Unfulfilled expectations

A book that sets out to describe what it means to be an Indian in the US, but does not succeed, says Tulsi Badrinath.

March 02, 2013 07:20 pm | Updated March 03, 2013 11:20 am IST

The Invitation, Anne Cherian, Hachette India, Rs.350.

The Invitation, Anne Cherian, Hachette India, Rs.350.

A lot has happened since the time four students from India met during their college days at UCLA: Jayant and Frances married each other, Lali married an American cardiologist and Vikram accepted an arranged marriage. They have all chosen to make America their home, and have had varying levels of success in their lives.

When they reunite after 25 years, at a party thrown by Vikram to celebrate his son Nikhil’s graduation from MIT, they do so with misapprehensions about how they will be perceived by the others. The truth of their present, such as the fact that Nikhil wants to become a chef rather than join his father’s company, and the secrets of their individual pasts are all hidden behind a façade of pretence. Cherian uses certain markers, such as virginity and college grades, to show how the same thing that holds so much importance in one culture is not of particular consequence in the other, forcing Indian immigrants to constantly tread invisible borders. Post party, they are all forced to renegotiate their present in the light of certain revelations.

In The Invitation , Anne Cherian intends to portray the competitive, often jealous, nature of Indians in America, revealing the many diverse strands of caste, community, region and religion that separate them even as they have in common the single label “Indian”. Her protagonists come from different religious and social backgrounds. Frances is Goan Catholic married to an upper class Hindu. Lali, the Jacobite Syrian Christian, has to deal with her husband Jonathan’s deepening interest in his Jewish faith. However, Cherian is not able to mine this rich spiritual seam for the possibilities it offers a novelist.

Unfortunately, Cherian has chosen very dull and limited characters. While the world may be filled with such people, it requires skill to present them in a way that portrays their “smallness” without conflating it with the universe of the novel, or more importantly perhaps, that of the novelist. While she marshals a great many detail to make each character authentic, her writing is not of a calibre that results in creating something larger than the facts presented. She does not distinguish between the telling detail and the unnecessary one and that is her undoing. She takes her time introducing the many characters, sketching their histories, before actually bringing them face to face at the party.

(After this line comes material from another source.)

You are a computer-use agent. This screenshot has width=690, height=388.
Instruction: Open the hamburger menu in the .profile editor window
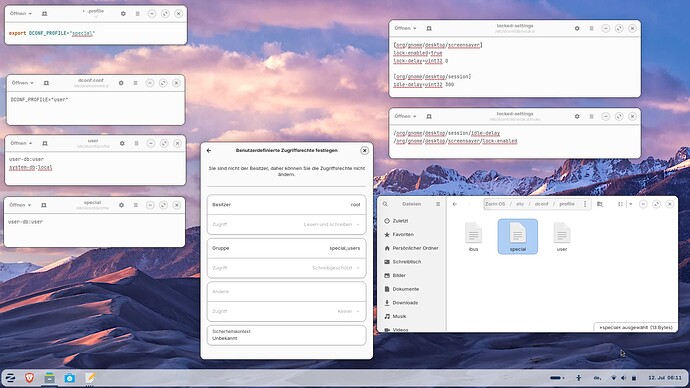click(138, 14)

The narrative tension flags long before this point, and the atmosphere of the “party” is not evoked vividly, making it seem more a plot device than a key event where these four lives re-converge.

One comes away with the impression of having read something meant for non-Indian readers, a book that sets out to educate them on what it means to be Indian in America but does not quite succeed.

The Invitation, Anne Cherian, Hachette India, Rs.350.